SEATTLE — I still remember the smell of the kitchen at my first job. Bleach, mixed with old fryer oil, cigarette smoke, and French onion soup. I started as a busser; clearing plates, filling waters, bringing out salads.
There was only one woman in the kitchen, the sous chef named Anna. She was impossibly tall, thin and had a dark brown pageboy haircut. She was quiet, barely spoke a word about her private life and never gossiped. Her presence didn’t seem strange to me, but in nearly 20 years working in restaurants, Anna was the only female sous chef I ever worked with. I’ve never worked for a woman head chef, just two line cooks and two pastry chefs.
Yet, women have historically been the cooks in any home. Cooking in private homes for many years was one of the only accepted jobs for a woman — especially if you were a Black woman.

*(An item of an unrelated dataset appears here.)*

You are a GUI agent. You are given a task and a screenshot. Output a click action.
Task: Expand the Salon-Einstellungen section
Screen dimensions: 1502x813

Even today women are usually the ones who teach others to cook — yes, even that hot, award-winning chef probably talks about how he learned something from his mom or grandma — either passing down knowledge verbally, writing cookbooks or doing the job I have now, as a food writer.
Way before I ever tapped out an article, women have been writing about food, using a pen to write their way out of the home kitchen — partially so there would be opportunities for women like Anna in that country club kitchen in the ‘90s in North Dakota.